§ **TASK REQUIREMENTS**:
Write out every record in full, keeping each character exactly as it is.

+++++

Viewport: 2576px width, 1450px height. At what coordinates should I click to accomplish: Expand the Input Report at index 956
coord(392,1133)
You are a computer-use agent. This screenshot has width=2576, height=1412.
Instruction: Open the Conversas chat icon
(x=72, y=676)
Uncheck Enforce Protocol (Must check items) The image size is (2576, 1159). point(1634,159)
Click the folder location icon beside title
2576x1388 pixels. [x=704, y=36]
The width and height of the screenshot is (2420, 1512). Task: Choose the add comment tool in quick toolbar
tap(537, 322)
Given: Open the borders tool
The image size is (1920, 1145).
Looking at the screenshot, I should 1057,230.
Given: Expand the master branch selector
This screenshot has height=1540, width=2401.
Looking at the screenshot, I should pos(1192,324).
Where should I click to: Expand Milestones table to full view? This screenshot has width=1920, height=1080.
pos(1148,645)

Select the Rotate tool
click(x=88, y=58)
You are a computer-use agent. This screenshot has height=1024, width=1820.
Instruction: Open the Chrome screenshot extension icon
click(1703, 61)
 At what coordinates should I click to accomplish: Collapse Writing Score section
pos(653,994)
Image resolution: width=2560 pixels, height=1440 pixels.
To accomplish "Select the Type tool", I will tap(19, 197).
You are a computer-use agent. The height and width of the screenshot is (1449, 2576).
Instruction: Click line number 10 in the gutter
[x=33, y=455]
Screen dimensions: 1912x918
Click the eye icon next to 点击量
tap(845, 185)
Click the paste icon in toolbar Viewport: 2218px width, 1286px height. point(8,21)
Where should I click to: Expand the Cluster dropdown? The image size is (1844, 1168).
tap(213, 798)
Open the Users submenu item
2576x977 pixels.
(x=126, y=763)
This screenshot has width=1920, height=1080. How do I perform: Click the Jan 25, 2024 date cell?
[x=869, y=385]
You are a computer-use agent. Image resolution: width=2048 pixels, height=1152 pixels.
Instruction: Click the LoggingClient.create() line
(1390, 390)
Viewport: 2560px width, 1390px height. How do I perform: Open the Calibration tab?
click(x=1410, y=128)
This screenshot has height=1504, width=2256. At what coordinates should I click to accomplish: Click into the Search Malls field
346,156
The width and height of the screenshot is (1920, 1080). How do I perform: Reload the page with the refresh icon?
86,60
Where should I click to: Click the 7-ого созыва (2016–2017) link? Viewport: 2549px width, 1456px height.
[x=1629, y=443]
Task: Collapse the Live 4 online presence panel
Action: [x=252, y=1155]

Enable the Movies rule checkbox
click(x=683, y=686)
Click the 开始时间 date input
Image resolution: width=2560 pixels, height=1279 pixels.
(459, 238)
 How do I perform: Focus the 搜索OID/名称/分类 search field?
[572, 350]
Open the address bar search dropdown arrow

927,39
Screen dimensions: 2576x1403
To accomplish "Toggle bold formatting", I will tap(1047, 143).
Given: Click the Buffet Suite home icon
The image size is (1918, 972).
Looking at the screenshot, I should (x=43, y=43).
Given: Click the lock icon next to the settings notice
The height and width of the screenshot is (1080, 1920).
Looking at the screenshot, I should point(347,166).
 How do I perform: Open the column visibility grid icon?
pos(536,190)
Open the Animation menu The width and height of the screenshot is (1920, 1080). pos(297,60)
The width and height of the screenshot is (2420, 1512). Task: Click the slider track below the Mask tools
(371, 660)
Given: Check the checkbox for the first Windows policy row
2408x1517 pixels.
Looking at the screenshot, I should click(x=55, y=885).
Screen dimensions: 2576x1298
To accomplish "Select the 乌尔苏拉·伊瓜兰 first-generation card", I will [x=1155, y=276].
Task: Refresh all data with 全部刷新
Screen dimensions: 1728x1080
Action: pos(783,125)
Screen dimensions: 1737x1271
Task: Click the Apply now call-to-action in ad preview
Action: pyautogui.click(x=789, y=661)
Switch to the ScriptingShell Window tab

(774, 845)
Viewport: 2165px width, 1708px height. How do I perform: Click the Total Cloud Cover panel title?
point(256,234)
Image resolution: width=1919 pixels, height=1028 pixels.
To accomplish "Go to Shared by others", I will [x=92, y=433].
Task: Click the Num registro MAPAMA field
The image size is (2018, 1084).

+++++

§ **ANSWER BOX**:
Viewport: 2576px width, 1450px height. At what coordinates should I click to accomplish: Expand the Input Report at index 956
coord(392,1133)
You are a computer-use agent. This screenshot has width=2576, height=1412.
Instruction: Open the Conversas chat icon
(x=72, y=676)
Uncheck Enforce Protocol (Must check items) The image size is (2576, 1159). point(1634,159)
Click the folder location icon beside title
2576x1388 pixels. [x=704, y=36]
The width and height of the screenshot is (2420, 1512). Task: Choose the add comment tool in quick toolbar
tap(537, 322)
Given: Open the borders tool
The image size is (1920, 1145).
Looking at the screenshot, I should 1057,230.
Given: Expand the master branch selector
This screenshot has height=1540, width=2401.
Looking at the screenshot, I should pos(1192,324).
Where should I click to: Expand Milestones table to full view? This screenshot has width=1920, height=1080.
pos(1148,645)

Select the Rotate tool
click(x=88, y=58)
You are a computer-use agent. This screenshot has height=1024, width=1820.
Instruction: Open the Chrome screenshot extension icon
click(1703, 61)
 At what coordinates should I click to accomplish: Collapse Writing Score section
pos(653,994)
Image resolution: width=2560 pixels, height=1440 pixels.
To accomplish "Select the Type tool", I will tap(19, 197).
You are a computer-use agent. The height and width of the screenshot is (1449, 2576).
Instruction: Click line number 10 in the gutter
[x=33, y=455]
Screen dimensions: 1912x918
Click the eye icon next to 点击量
tap(845, 185)
Click the paste icon in toolbar Viewport: 2218px width, 1286px height. point(8,21)
Where should I click to: Expand the Cluster dropdown? The image size is (1844, 1168).
tap(213, 798)
Open the Users submenu item
2576x977 pixels.
(x=126, y=763)
This screenshot has width=1920, height=1080. How do I perform: Click the Jan 25, 2024 date cell?
[x=869, y=385]
You are a computer-use agent. Image resolution: width=2048 pixels, height=1152 pixels.
Instruction: Click the LoggingClient.create() line
(1390, 390)
Viewport: 2560px width, 1390px height. How do I perform: Open the Calibration tab?
click(x=1410, y=128)
This screenshot has height=1504, width=2256. At what coordinates should I click to accomplish: Click into the Search Malls field
346,156
The width and height of the screenshot is (1920, 1080). How do I perform: Reload the page with the refresh icon?
86,60
Where should I click to: Click the 7-ого созыва (2016–2017) link? Viewport: 2549px width, 1456px height.
[x=1629, y=443]
Task: Collapse the Live 4 online presence panel
Action: [x=252, y=1155]

Enable the Movies rule checkbox
click(x=683, y=686)
Click the 开始时间 date input
Image resolution: width=2560 pixels, height=1279 pixels.
(459, 238)
 How do I perform: Focus the 搜索OID/名称/分类 search field?
[572, 350]
Open the address bar search dropdown arrow

927,39
Screen dimensions: 2576x1403
To accomplish "Toggle bold formatting", I will tap(1047, 143).
Given: Click the Buffet Suite home icon
The image size is (1918, 972).
Looking at the screenshot, I should (x=43, y=43).
Given: Click the lock icon next to the settings notice
The height and width of the screenshot is (1080, 1920).
Looking at the screenshot, I should point(347,166).
 How do I perform: Open the column visibility grid icon?
pos(536,190)
Open the Animation menu The width and height of the screenshot is (1920, 1080). pos(297,60)
The width and height of the screenshot is (2420, 1512). Task: Click the slider track below the Mask tools
(371, 660)
Given: Check the checkbox for the first Windows policy row
2408x1517 pixels.
Looking at the screenshot, I should click(x=55, y=885).
Screen dimensions: 2576x1298
To accomplish "Select the 乌尔苏拉·伊瓜兰 first-generation card", I will [x=1155, y=276].
Task: Refresh all data with 全部刷新
Screen dimensions: 1728x1080
Action: pos(783,125)
Screen dimensions: 1737x1271
Task: Click the Apply now call-to-action in ad preview
Action: pyautogui.click(x=789, y=661)
Switch to the ScriptingShell Window tab

(774, 845)
Viewport: 2165px width, 1708px height. How do I perform: Click the Total Cloud Cover panel title?
point(256,234)
Image resolution: width=1919 pixels, height=1028 pixels.
To accomplish "Go to Shared by others", I will [x=92, y=433].
Task: Click the Num registro MAPAMA field
The image size is (2018, 1084).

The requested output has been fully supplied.